Boredom is a big reason for fitness setbacks, and losing motivation means that it is time to change up your routine. As you plan for changes, try to come up with ideas that are completely different for your normal routine but that will increase your skills. For example, a football kicker might take dance lessons to fine tune their kicking skills while still enjoying a cardio workout. Alternatively, a swimmer might go for a long run to increase their stamina. Just doing something out of your normal routine will kick start a positive attitude making your regular workouts more interesting.


Establish a Reward System

While it might be tempting to go out for a luxurious restaurant meal after winning that marathon, it is important to stick to healthy rewards. Giving yourself little markers for your achievements helps improve your motivation while reinforcing positive behaviors. Consider giving yourself something fun like a stadium blanket with your favorite team’s logo, or you could get some new gear such as running shoes. Either way, rewarding yourself sends signals to your brain that will keep you wanting to achieve even more.


Get Inspired

Remembering why you care about fitness is as simple as watching others who also pursue a healthy lifestyle. Take a break from your regular workouts, and go watch a professional or high school sports team in your field of expertise. From catching a football game to enjoying a gymnastics competition, watching others playing at their peak performance will help you renew your determination to hit your fitness goals.


Make It Social

It’s possible that you have been focusing too much on your workouts and not enough on how much fun physical fitness is when you add some friends. Get your friends or teammates together and head to the park for a game of soccer. Alternatively, you could schedule a weekly jog with a friend. Even walking with another group of moms as a stroller group turns a mundane workout into an uplifting experience, and having someone depending upon you to show up helps keep you accountable.


Set a Schedule

Changes in your routine are another common reason for setbacks that are easily correctable. Getting sick, having a baby or starting a new job are all potential hindrances to your normal workout schedule, and it is possible that you just need to change it up. Think about what happened before you got off track, and see where changing your workout schedule might help. For example, you may just need to get up an hour earlier in the morning instead of doing your jog at night. Once you set your schedule keep in mind that flexibility is still important. On days when you can’t stick to your routine, have a backup plan such as breaking your workouts up into smaller chunks so that they are more manageable.

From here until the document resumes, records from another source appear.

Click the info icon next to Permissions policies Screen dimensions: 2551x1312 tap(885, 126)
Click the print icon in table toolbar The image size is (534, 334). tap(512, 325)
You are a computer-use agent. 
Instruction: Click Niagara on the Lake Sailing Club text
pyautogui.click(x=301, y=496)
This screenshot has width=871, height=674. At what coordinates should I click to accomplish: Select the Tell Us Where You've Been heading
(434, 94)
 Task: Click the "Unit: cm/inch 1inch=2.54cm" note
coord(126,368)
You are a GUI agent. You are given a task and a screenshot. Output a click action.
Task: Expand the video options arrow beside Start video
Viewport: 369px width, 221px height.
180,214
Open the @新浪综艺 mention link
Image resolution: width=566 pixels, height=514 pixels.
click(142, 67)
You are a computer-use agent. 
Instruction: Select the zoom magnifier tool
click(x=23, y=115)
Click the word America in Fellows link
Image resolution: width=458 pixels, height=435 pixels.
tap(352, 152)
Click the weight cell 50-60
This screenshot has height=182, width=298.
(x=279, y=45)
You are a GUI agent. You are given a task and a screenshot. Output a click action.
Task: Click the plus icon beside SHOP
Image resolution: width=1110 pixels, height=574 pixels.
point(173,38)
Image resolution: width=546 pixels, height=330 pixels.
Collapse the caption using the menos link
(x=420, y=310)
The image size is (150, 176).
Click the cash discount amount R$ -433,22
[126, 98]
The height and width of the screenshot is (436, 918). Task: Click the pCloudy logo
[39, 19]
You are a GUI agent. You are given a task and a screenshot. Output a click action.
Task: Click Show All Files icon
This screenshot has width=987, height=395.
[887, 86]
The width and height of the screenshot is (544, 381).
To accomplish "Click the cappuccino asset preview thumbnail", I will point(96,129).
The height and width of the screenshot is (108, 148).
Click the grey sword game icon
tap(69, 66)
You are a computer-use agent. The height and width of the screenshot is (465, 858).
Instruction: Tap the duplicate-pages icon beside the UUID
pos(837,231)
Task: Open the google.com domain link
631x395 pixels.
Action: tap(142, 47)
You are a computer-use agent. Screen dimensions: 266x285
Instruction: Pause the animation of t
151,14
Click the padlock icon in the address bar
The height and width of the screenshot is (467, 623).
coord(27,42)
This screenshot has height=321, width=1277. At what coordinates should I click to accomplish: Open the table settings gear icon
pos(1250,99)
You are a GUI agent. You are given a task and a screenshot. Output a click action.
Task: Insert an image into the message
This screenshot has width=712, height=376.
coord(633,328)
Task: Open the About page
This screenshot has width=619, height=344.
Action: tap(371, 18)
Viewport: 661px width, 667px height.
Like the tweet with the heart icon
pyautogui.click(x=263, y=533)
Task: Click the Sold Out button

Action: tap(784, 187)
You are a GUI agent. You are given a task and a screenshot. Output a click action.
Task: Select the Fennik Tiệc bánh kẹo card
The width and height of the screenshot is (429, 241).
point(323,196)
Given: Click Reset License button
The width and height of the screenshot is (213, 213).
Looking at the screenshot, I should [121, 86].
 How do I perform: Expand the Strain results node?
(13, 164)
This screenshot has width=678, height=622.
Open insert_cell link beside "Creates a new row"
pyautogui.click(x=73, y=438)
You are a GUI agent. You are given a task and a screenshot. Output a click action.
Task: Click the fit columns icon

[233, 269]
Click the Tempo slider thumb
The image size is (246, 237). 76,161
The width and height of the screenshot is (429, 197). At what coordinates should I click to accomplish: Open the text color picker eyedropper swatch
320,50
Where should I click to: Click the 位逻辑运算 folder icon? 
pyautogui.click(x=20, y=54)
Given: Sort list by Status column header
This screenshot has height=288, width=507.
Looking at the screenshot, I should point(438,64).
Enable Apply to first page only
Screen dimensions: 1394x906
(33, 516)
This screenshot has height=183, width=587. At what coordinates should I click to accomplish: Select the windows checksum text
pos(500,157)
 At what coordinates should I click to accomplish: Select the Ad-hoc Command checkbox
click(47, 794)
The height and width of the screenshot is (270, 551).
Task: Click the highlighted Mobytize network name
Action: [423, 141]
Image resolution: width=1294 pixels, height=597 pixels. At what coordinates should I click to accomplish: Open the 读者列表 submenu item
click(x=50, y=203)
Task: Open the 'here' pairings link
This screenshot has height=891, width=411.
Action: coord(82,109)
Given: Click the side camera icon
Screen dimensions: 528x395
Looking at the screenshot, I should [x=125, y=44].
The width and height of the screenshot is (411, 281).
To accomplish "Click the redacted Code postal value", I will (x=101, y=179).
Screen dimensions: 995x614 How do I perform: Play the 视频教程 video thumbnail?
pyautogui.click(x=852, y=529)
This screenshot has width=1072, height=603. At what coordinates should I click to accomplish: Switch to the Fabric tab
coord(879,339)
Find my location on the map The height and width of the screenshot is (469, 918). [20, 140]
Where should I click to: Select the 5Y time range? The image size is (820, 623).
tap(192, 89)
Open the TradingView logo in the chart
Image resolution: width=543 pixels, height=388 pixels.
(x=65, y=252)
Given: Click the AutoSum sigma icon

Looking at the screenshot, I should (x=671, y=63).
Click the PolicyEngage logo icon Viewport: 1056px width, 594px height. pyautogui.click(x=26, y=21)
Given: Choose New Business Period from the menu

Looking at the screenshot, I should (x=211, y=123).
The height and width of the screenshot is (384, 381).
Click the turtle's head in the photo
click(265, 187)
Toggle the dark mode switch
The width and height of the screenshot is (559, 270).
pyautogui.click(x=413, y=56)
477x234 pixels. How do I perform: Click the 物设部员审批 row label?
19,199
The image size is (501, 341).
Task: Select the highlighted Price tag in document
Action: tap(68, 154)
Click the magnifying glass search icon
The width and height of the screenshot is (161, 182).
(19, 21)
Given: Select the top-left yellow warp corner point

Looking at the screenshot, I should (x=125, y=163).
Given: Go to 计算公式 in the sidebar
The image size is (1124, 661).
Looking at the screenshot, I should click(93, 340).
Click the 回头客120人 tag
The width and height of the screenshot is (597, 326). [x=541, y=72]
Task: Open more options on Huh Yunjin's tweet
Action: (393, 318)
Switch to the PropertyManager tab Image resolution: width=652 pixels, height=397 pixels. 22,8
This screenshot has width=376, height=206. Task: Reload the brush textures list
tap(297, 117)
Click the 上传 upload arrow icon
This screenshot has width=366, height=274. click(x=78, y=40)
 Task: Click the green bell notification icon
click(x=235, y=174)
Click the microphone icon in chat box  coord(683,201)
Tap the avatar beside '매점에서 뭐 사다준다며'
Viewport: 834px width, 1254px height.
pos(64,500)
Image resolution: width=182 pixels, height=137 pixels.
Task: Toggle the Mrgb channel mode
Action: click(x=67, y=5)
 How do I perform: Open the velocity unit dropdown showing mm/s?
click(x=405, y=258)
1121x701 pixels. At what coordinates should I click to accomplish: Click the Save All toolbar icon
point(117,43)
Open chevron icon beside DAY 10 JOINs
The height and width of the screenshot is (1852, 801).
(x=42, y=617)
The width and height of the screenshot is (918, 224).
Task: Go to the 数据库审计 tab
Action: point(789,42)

Talk to any professional athlete, and they will tell you that setbacks happen to everyone. The important thing is to not let it deter you from accomplishing your goals. While you can’t take back the time that you have lost, you can take control over the future by implementing these strategies for getting back on track. By renewing your focus and adjusting your workout routine as needed, you will be able to accomplish every one of your fitness goals.